### EXERCISE TASK
Render the data below, starting at the line that contains "For every named target in this 841×1738" and ending at the line that contains "Software (58, 1467)", as a Markdown table with the columns Row and Data line. Number each row and leave out blank lines.

### PROVIDED MATERIAL

╔══

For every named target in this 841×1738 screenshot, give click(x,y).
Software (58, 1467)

╚══
╔══

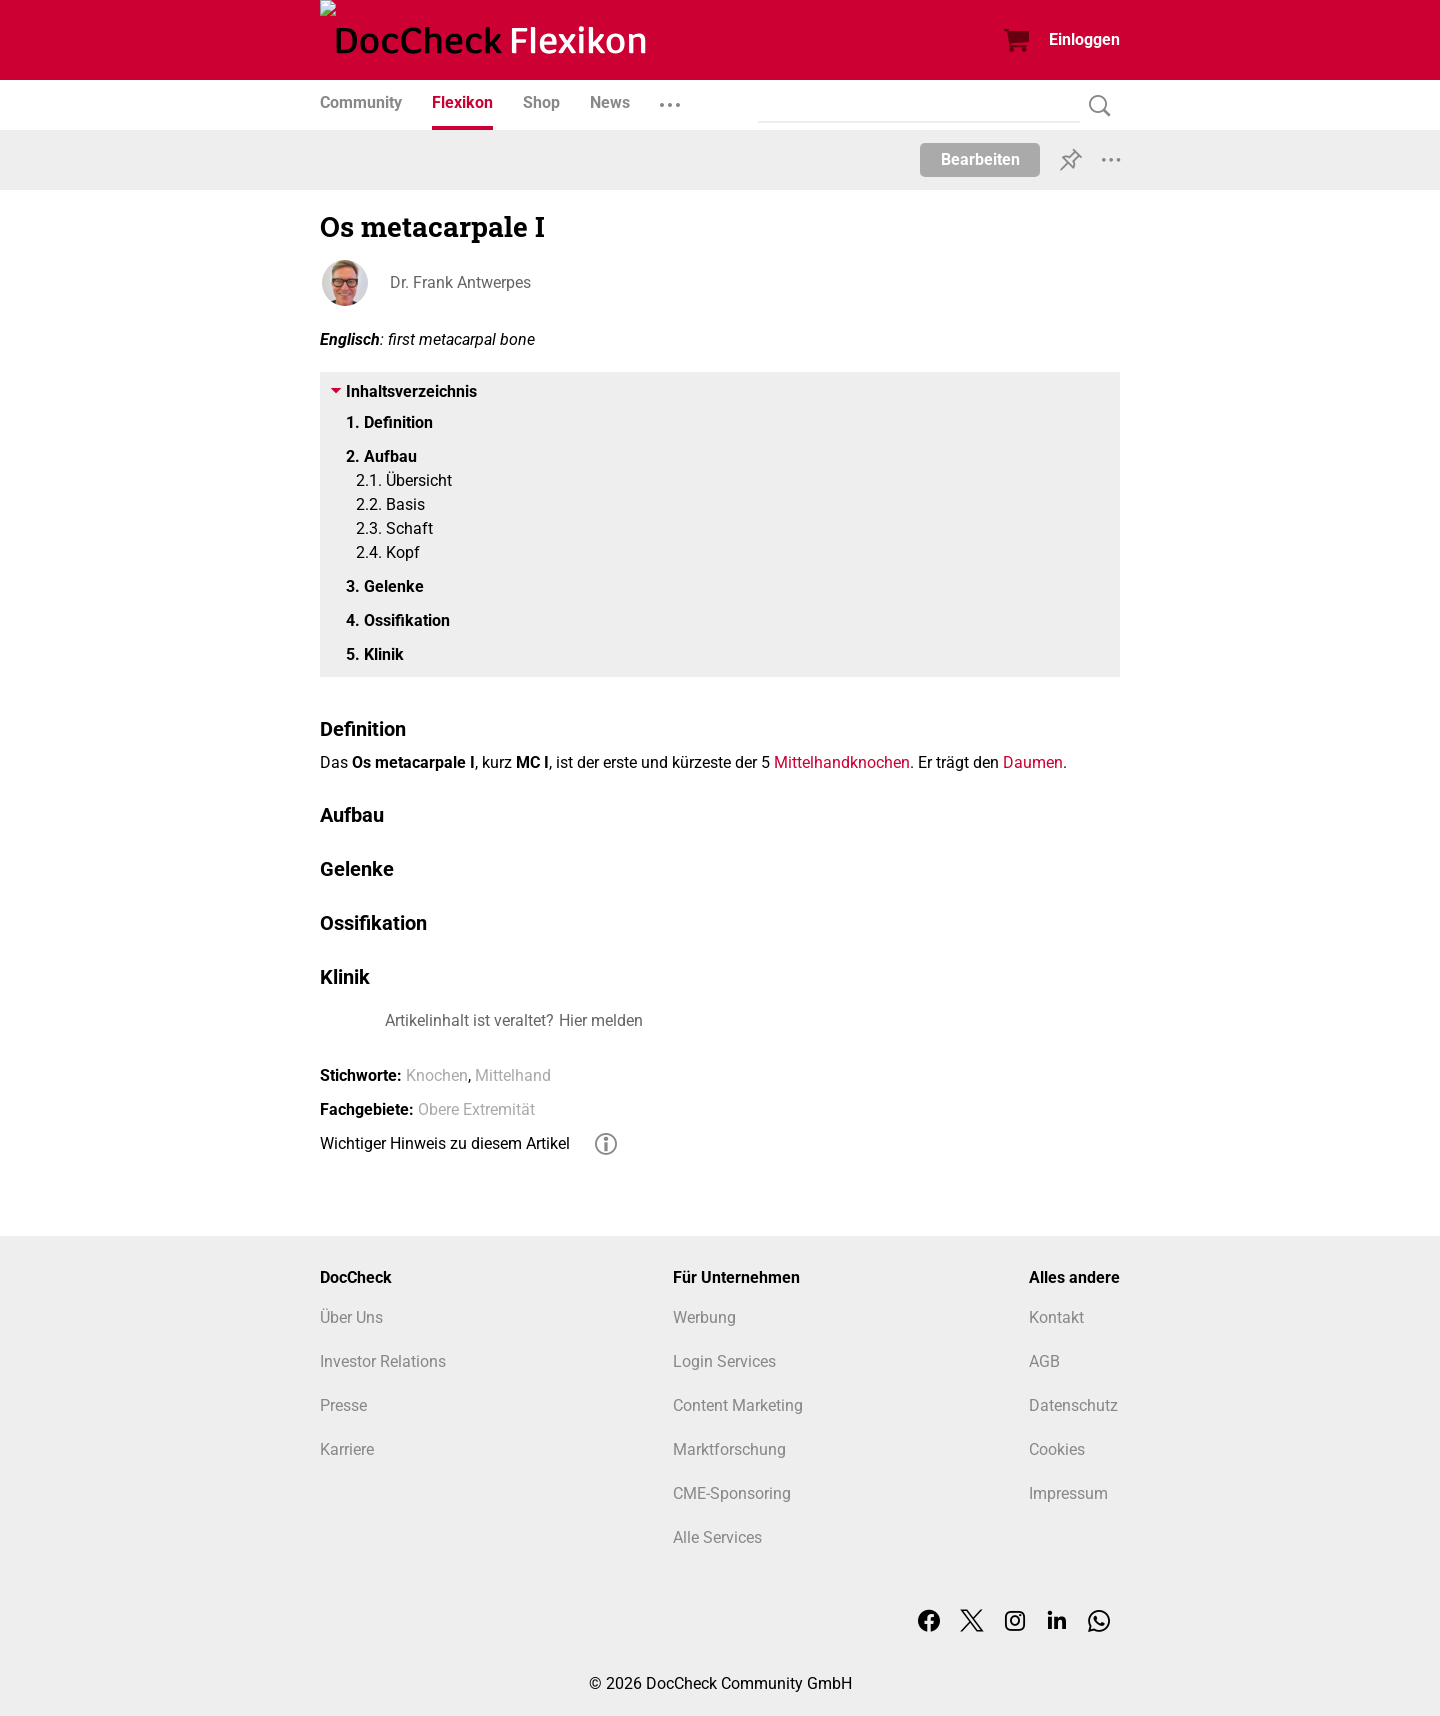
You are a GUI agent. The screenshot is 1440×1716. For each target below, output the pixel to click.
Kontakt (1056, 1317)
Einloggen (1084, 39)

╚══
╔══

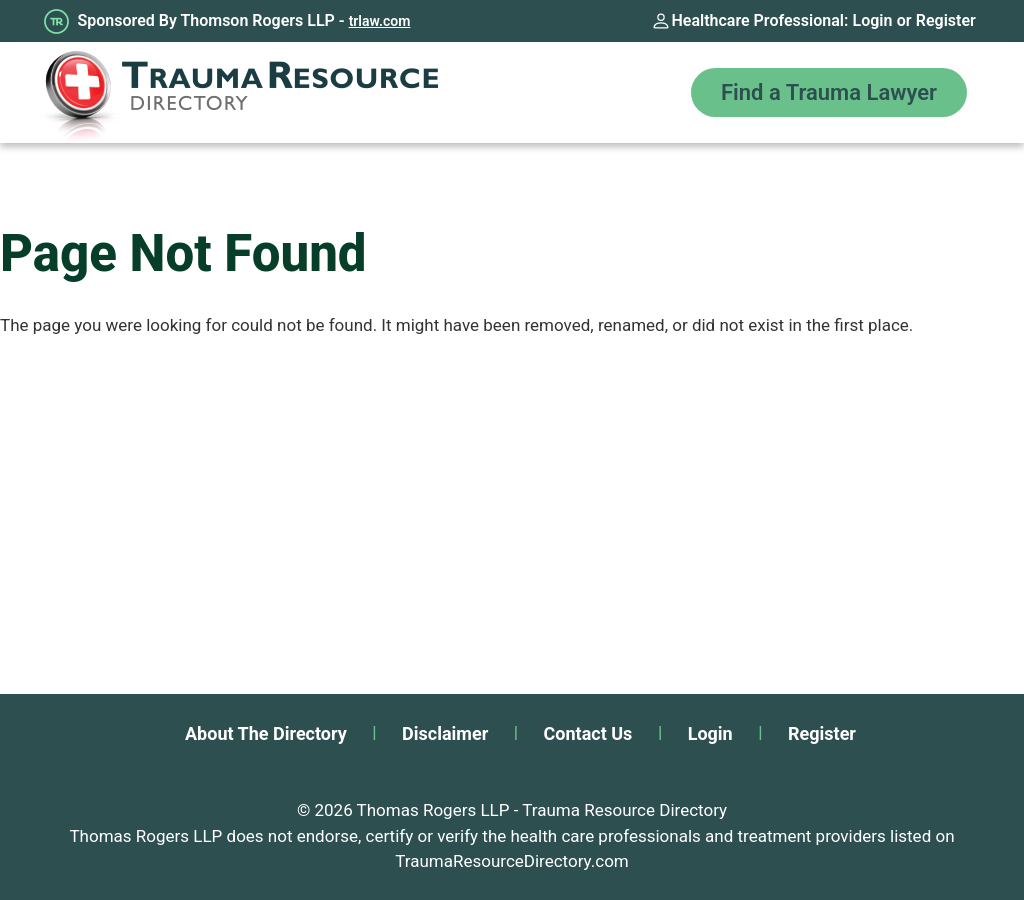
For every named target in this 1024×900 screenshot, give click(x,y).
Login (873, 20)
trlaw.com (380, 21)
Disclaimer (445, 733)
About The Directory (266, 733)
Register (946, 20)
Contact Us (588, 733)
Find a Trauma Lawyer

╚══

### COMPLETE ANSWER
| Row | Data line |
|---|---|
| 1 | For every named target in this 841×1738 screenshot, give click(x,y). |
| 2 | Software (58, 1467) |